*** AVAILABLE RECORDS ***
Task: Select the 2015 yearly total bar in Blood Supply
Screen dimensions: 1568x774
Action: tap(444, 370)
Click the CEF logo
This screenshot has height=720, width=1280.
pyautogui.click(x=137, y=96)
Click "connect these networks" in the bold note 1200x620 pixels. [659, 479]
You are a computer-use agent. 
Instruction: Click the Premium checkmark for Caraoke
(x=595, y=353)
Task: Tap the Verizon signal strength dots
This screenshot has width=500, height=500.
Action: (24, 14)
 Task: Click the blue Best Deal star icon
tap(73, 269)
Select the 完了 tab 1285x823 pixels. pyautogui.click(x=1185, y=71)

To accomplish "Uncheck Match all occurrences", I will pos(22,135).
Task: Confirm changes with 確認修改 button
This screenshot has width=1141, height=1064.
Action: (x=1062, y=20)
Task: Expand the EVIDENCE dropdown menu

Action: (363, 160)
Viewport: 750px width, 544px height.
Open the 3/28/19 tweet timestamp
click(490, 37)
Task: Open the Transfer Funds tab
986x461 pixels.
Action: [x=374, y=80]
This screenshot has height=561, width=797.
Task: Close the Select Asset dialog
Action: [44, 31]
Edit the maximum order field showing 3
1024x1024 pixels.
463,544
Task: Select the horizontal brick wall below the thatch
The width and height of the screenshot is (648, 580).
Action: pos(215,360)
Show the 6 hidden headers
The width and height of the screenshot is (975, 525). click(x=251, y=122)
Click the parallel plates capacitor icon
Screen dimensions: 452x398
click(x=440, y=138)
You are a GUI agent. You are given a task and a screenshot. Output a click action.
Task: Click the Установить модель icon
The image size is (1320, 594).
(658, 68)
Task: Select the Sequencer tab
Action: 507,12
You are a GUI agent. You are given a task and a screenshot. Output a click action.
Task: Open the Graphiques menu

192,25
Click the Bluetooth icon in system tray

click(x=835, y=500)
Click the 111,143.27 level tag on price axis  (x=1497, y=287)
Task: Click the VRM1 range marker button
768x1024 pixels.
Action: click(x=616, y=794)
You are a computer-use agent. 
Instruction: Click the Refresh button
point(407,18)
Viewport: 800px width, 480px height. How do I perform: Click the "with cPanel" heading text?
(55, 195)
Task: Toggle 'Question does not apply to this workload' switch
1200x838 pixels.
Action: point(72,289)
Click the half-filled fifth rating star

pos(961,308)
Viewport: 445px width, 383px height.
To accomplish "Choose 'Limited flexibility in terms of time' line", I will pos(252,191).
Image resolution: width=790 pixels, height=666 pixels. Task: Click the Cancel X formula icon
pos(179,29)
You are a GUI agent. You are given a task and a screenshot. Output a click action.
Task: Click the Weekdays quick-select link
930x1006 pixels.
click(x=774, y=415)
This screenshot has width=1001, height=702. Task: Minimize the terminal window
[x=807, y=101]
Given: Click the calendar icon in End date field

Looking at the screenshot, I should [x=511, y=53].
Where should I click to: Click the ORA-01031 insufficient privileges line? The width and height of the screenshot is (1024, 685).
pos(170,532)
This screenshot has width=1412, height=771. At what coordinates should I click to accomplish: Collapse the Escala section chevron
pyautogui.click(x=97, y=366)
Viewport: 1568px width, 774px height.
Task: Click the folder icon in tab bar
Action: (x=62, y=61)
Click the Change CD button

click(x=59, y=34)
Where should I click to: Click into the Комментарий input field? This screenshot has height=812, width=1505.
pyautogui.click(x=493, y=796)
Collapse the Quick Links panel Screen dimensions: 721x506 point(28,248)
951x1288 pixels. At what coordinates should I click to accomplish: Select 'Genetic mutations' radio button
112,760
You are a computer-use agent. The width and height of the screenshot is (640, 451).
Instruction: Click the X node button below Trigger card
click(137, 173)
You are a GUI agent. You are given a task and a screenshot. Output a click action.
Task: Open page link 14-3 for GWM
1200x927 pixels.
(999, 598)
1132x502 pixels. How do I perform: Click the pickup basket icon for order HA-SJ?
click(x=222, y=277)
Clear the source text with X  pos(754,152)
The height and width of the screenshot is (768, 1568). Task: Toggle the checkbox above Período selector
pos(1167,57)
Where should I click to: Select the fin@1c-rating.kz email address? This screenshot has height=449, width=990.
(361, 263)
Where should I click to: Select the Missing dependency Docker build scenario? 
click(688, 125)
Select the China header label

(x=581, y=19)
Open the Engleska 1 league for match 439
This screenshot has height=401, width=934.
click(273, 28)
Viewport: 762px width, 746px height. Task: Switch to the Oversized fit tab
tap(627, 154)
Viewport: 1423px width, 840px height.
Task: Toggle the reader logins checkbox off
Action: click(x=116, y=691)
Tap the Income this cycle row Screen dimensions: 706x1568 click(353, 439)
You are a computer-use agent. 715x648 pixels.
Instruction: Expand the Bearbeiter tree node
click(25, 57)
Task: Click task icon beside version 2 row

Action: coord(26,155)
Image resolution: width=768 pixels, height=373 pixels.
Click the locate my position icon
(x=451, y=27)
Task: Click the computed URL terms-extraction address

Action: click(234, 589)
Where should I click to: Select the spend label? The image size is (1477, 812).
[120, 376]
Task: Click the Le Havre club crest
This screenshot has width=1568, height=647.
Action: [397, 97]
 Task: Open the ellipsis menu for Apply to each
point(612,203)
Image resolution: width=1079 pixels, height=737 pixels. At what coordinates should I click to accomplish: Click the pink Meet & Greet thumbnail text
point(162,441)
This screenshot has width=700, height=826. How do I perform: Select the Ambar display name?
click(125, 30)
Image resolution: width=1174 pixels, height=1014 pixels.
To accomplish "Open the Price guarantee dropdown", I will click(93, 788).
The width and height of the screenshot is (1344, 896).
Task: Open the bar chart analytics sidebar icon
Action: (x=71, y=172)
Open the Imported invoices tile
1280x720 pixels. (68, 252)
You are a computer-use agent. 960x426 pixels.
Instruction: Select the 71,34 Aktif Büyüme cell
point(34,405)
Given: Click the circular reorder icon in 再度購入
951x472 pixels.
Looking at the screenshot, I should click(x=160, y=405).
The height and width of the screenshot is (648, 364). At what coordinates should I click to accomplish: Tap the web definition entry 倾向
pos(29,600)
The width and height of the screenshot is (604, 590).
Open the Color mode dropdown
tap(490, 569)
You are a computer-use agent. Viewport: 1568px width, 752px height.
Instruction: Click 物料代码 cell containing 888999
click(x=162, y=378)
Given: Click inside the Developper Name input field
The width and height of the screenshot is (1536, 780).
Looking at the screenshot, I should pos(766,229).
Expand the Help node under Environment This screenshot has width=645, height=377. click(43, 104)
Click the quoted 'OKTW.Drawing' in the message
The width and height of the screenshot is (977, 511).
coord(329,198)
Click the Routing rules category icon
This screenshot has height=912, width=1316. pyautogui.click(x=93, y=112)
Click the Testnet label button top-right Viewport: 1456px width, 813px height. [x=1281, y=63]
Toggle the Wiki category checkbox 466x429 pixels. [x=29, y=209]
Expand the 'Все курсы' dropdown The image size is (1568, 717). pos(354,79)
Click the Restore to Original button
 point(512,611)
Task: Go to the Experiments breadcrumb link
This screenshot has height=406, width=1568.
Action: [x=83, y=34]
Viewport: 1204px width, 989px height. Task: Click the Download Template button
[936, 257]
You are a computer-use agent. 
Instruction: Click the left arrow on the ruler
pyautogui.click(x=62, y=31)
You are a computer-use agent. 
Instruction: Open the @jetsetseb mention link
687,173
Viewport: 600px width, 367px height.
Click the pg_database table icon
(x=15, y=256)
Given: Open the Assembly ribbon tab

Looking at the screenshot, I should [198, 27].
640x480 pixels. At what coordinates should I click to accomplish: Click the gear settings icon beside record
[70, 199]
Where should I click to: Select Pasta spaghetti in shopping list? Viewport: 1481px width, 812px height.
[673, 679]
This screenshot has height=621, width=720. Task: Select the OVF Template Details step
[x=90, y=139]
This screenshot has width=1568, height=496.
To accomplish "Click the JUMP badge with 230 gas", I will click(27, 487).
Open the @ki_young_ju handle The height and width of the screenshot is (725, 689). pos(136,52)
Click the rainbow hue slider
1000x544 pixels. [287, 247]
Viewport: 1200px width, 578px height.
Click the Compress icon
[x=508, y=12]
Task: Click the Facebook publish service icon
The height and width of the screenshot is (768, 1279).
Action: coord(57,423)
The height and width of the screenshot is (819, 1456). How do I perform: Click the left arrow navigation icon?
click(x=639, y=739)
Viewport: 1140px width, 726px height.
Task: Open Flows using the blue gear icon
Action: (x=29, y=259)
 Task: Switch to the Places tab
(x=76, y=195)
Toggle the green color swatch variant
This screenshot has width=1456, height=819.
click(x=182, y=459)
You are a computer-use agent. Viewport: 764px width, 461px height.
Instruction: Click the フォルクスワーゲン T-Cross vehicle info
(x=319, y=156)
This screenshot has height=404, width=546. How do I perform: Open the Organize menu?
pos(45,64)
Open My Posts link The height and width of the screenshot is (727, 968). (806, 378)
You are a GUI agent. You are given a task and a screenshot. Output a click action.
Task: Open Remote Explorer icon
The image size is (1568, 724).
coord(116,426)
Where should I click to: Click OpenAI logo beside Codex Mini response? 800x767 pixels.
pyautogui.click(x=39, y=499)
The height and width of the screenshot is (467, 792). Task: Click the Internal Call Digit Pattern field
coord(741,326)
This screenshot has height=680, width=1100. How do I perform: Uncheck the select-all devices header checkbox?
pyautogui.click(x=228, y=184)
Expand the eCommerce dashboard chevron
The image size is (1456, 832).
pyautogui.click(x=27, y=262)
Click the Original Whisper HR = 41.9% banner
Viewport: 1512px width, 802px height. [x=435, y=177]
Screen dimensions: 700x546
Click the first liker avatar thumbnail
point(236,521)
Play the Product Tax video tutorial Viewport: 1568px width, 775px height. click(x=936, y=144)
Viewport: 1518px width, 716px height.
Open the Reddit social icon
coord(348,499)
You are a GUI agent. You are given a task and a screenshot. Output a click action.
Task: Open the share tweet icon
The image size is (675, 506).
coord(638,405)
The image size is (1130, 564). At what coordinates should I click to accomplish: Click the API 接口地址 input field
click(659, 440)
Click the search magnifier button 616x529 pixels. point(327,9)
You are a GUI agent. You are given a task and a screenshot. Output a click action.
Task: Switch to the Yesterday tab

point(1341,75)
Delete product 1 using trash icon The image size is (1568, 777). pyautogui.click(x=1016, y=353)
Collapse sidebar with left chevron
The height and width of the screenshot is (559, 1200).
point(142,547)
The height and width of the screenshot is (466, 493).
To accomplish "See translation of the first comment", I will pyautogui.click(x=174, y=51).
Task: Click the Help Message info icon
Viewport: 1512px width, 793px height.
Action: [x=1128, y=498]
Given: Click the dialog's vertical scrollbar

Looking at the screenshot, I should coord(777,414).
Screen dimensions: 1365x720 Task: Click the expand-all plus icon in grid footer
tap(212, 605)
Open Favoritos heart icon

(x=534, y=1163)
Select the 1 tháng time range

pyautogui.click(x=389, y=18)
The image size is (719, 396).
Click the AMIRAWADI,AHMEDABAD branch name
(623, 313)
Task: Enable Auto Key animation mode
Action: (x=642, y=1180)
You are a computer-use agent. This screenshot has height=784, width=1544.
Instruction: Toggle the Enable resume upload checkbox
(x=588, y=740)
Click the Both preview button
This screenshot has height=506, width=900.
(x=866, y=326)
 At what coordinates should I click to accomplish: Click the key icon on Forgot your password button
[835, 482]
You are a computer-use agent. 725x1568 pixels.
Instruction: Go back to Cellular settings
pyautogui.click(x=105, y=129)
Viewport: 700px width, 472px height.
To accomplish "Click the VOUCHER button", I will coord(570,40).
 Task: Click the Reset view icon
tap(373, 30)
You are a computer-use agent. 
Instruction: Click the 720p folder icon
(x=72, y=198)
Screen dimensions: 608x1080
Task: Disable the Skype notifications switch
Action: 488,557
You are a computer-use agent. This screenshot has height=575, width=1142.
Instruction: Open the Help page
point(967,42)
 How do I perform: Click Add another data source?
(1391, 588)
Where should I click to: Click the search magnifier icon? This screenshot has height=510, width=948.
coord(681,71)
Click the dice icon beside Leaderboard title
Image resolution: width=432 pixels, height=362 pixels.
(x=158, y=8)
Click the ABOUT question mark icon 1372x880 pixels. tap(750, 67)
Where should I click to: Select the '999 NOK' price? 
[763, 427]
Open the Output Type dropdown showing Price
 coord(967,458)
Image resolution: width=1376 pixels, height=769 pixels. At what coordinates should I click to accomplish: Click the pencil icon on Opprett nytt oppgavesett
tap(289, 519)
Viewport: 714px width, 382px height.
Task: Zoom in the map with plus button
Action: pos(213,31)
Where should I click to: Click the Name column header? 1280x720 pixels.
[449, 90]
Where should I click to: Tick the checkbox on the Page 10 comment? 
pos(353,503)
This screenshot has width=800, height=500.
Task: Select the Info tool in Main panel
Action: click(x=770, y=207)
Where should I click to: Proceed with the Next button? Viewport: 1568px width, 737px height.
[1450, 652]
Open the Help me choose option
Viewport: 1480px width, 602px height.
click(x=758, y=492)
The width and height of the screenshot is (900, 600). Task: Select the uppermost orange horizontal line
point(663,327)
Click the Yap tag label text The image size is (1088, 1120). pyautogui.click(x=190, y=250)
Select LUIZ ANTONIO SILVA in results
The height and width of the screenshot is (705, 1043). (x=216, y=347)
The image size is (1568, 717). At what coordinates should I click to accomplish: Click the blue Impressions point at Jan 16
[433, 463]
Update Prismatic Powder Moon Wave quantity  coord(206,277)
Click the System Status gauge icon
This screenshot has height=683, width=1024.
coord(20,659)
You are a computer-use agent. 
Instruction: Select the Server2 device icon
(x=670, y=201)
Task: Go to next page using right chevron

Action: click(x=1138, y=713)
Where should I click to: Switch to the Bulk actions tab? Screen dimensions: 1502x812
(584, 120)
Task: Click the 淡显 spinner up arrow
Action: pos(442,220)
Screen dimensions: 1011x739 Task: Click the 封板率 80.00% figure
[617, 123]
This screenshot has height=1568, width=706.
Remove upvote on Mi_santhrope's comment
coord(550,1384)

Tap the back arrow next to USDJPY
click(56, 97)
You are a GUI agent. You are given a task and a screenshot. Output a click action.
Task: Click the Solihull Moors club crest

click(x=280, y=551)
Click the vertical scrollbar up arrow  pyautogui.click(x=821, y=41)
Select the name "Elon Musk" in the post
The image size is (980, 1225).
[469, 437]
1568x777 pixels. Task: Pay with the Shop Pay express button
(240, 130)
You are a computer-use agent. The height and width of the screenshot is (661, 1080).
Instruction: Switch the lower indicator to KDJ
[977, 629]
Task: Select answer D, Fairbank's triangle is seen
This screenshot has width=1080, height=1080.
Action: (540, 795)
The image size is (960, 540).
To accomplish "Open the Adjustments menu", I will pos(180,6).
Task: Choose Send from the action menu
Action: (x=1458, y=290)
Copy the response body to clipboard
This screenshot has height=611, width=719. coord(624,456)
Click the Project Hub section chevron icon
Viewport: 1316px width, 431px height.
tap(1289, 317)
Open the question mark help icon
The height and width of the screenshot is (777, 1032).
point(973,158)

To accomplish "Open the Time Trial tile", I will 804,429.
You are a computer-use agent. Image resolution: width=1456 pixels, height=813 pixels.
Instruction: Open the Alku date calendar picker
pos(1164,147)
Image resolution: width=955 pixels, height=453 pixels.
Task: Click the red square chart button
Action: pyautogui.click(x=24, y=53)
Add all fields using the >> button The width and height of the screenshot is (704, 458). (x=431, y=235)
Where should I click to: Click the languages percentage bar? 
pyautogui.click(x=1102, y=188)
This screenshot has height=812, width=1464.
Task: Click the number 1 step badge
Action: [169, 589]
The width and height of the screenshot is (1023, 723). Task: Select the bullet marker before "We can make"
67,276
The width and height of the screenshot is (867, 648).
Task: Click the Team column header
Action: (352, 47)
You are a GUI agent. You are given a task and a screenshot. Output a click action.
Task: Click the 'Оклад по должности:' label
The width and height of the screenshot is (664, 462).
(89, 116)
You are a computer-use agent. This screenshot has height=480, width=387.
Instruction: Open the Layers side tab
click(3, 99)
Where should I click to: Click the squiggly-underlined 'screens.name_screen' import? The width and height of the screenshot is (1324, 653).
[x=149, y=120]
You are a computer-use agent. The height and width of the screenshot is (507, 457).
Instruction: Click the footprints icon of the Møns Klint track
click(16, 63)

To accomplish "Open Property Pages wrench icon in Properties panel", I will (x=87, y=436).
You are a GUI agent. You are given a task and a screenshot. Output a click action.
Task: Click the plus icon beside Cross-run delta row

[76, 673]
*** End of AVAILABLE RECORDS ***
-- EXERCISE DESCRIPTION --
Give again exactly, and only, the lines above starting at the one with "The image size is (1130, 564)." and ending at the one with "Collapse sidebar with left chevron".

-- FINISHED EXERCISE --
The image size is (1130, 564). At what coordinates should I click to accomplish: Click the API 接口地址 input field
click(659, 440)
Click the search magnifier button 616x529 pixels. point(327,9)
You are a GUI agent. You are given a task and a screenshot. Output a click action.
Task: Switch to the Yesterday tab

point(1341,75)
Delete product 1 using trash icon The image size is (1568, 777). pyautogui.click(x=1016, y=353)
Collapse sidebar with left chevron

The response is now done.